For instance, I found this changing mat that folds up into a clutch. I thought it was a really good idea, but as I started reading it, I liked her pattern less and less. Elastic, batting, vinyl. bias tape, buttons... I mean, I know how to use/apply those things, but boy they're tedious! And vinyl can't go in the dryer. I line dried my laundry all last summer, and intend to resume the practice next summer. I'm being a slacker this year, because frankly toting hampers of wet laundry up a flight of stairs and hanging it out/taking it in in 110 degree weather just sounds really off-putting this summer, especially since going up and down the stairs has become more and more interesting as my balance has changed. And yes, I realize that the vinyl is supposed to preclude washing much since you can wipe it off, but what about the fabric of the pockets? It is entirely possible it'll get messy in ways that will spread. Vinyl would not only keep it out of the dryer, but it could trap moisture and lead to mildew and mold down in there.
I know, I'm probably reading way too much into this, but these were my thought processes as I'm reading the pattern. I also really didn't want to fool with bias tape. Honestly, I think that was my biggest motivation. And it's small! What kid doesn't squirm? If I wanted a small changing pad, I'd use the one that came with the diaper bag. No offense meant to the wonderful people who gave me the diaper bag, and the little changing pad will be fine for those early days when he's small and can't get far. But later when he starts squirming, and trying to roll over? I know that it's good for kids to come in contact with a variety of germs so they can build up a strong immune system, but I don't fancy my midget wallowing around in the potential icky of someone else's child's poo and pee (thinking of public changing stations here). So I think I'd like a bit more coverage, thanks.

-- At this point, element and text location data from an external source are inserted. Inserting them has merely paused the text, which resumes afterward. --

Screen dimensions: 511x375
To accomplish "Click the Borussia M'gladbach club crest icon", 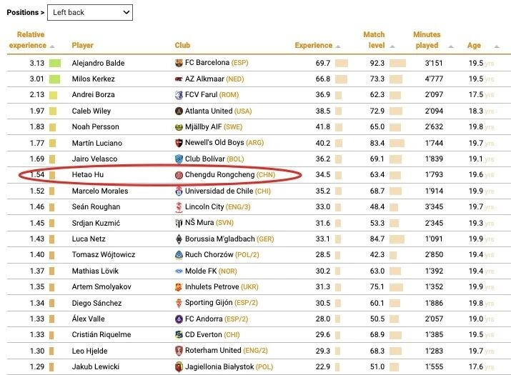I will 179,239.
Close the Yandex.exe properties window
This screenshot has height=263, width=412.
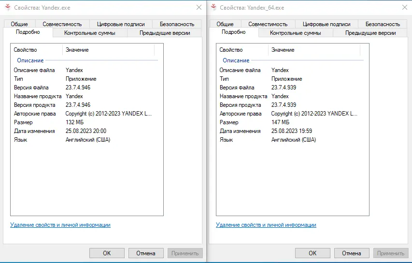[x=199, y=8]
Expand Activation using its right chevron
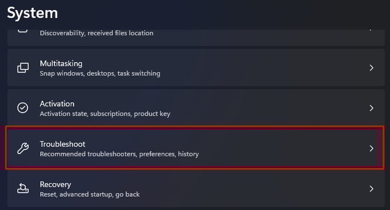The image size is (390, 210). pyautogui.click(x=371, y=108)
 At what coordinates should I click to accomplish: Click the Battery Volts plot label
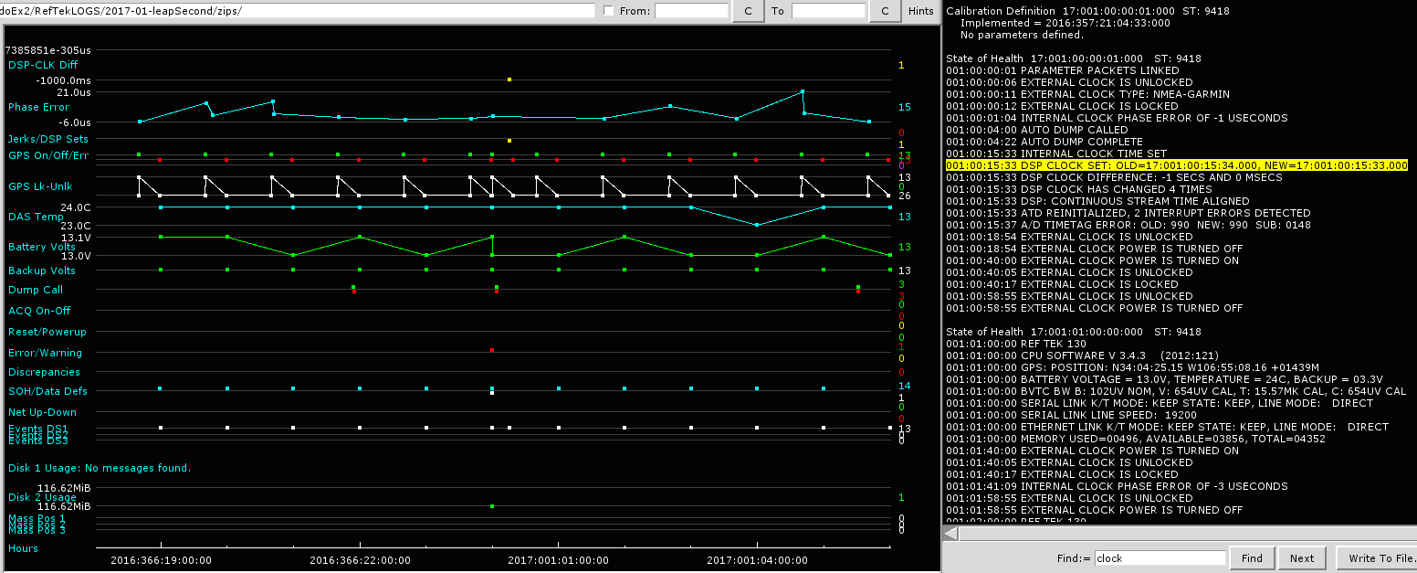(41, 247)
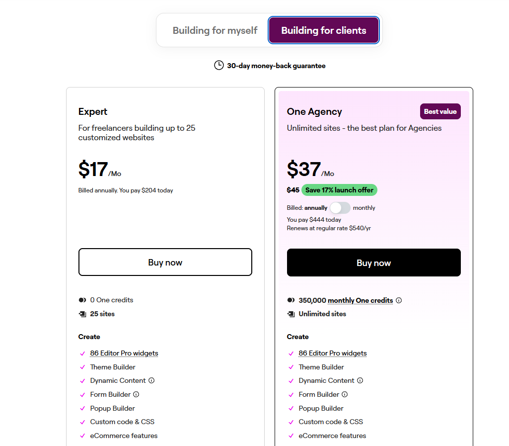The image size is (509, 446).
Task: Click the 'monthly' billing label
Action: pyautogui.click(x=364, y=208)
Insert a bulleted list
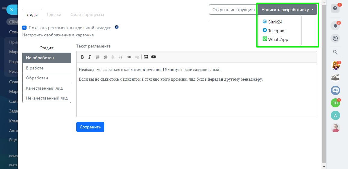The image size is (348, 169). tap(105, 57)
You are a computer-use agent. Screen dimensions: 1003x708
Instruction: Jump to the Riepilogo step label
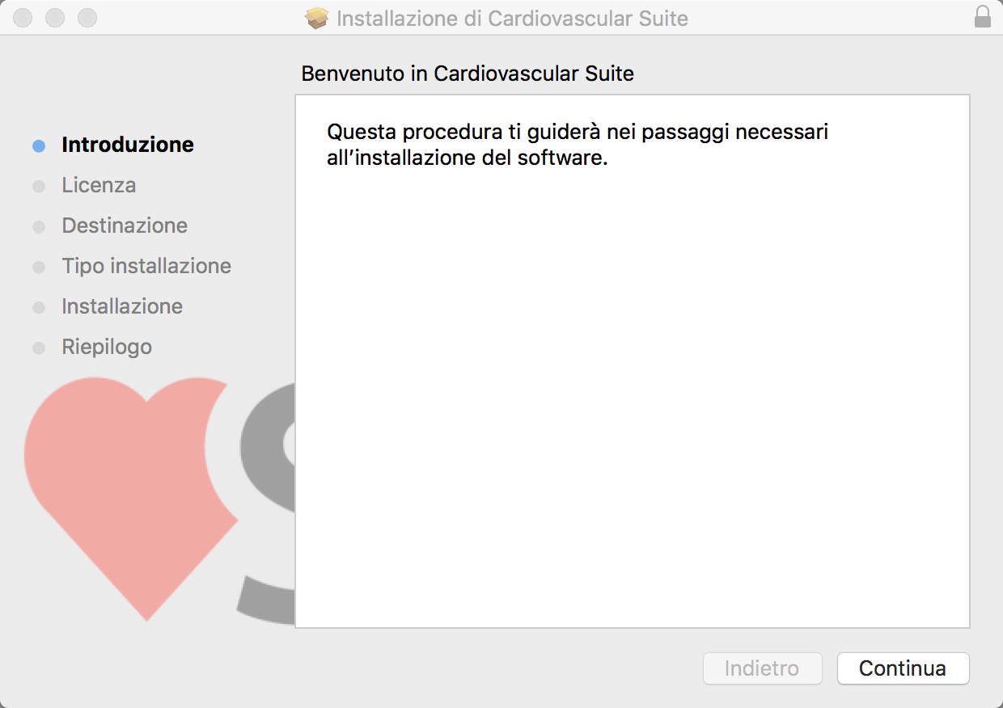point(107,347)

Another factor that came into play was the fact that I'd made some crib bumpers (yes, I know they're not recommended, don't start) that were of a really fun fabric for visual stimulation. They were also light weight enough to be breathed through. Unfortunately the lightness made them unable to stay put. They drooped and sagged in the middle when I put them in the crib, so I decided to find another use for them, rather than just toss them in the trash.

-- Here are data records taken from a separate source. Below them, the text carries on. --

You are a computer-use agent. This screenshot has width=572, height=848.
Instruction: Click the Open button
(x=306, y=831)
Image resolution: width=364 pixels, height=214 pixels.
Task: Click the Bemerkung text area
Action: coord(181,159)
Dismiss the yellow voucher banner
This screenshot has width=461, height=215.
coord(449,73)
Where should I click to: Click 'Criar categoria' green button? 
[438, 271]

The pad ended up being about 20 in wide by about 24 inches long (give or take). There are two layers of fleece inside for padding. I sewed the two short bumpers together long ways with an overcast stitch so it would lay flat with no lumpy seam in the middle. The pockets are about 1/3 the length of the pad.

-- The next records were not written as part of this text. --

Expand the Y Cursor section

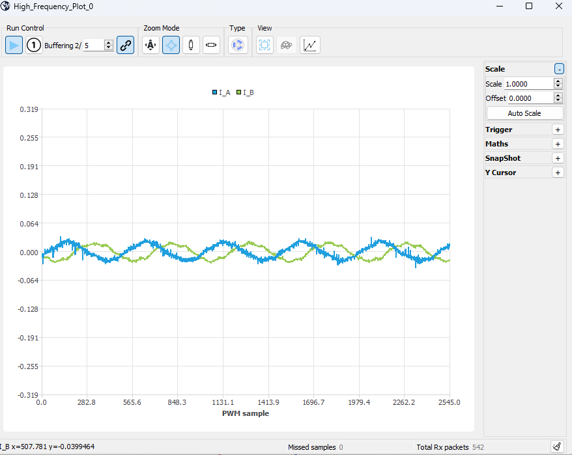(x=558, y=172)
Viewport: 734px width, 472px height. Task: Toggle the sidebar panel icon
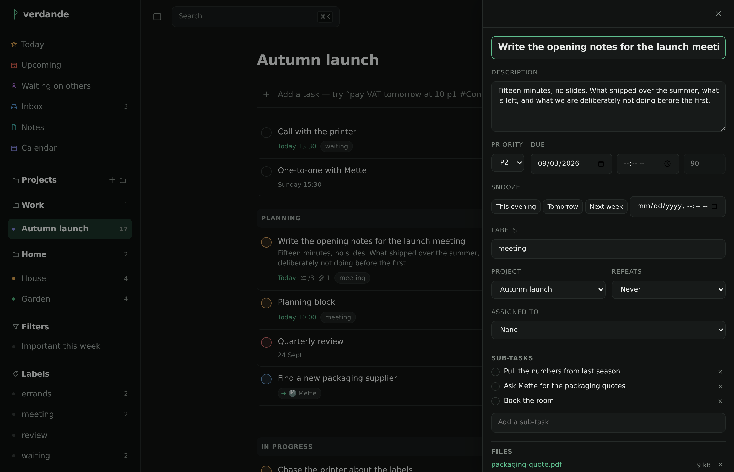(157, 17)
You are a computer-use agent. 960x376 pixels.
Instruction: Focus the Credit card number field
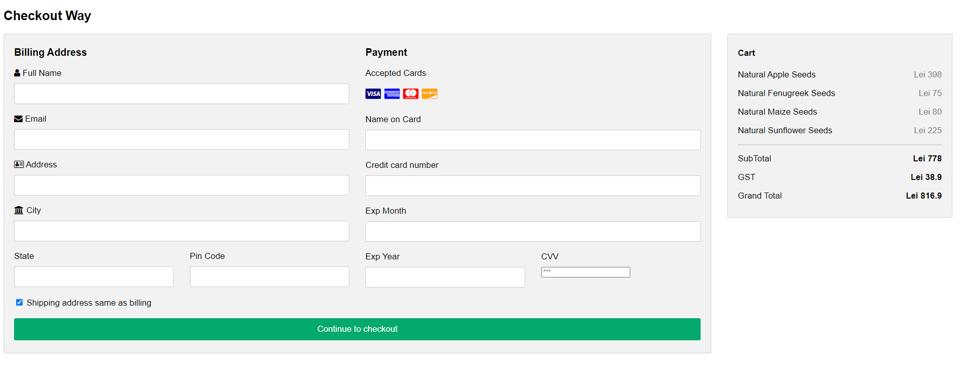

Here it is in the bigger diaper bag along with a fleecy blanket, a receiving blanket, and a full change of clothes (underneath the rest).
It'll completely eliminate the game of dig for the diapers. Everyone's played that game where you end up dumping the entire contents of the diaper bag out just to find the tube of cream at the very, very bottom, or the wipes weren't even in there, but had somehow made it to a side pocket. The outer fabric is duck cloth, which does give some water resistance, though not entirely water proof. All its bits are machine washer and dryer safe, except maybe the ribbon, but they come right out of the loops they're tied through.
B thinks it's pretty nifty, and I think that it saved me from wasting a couple yards of rather expensive fabric. Now to figure out what to do with the pieces I cut for the long bumpers. I'm thinking a few diaper covers, since I still haven't made any larger sized ones.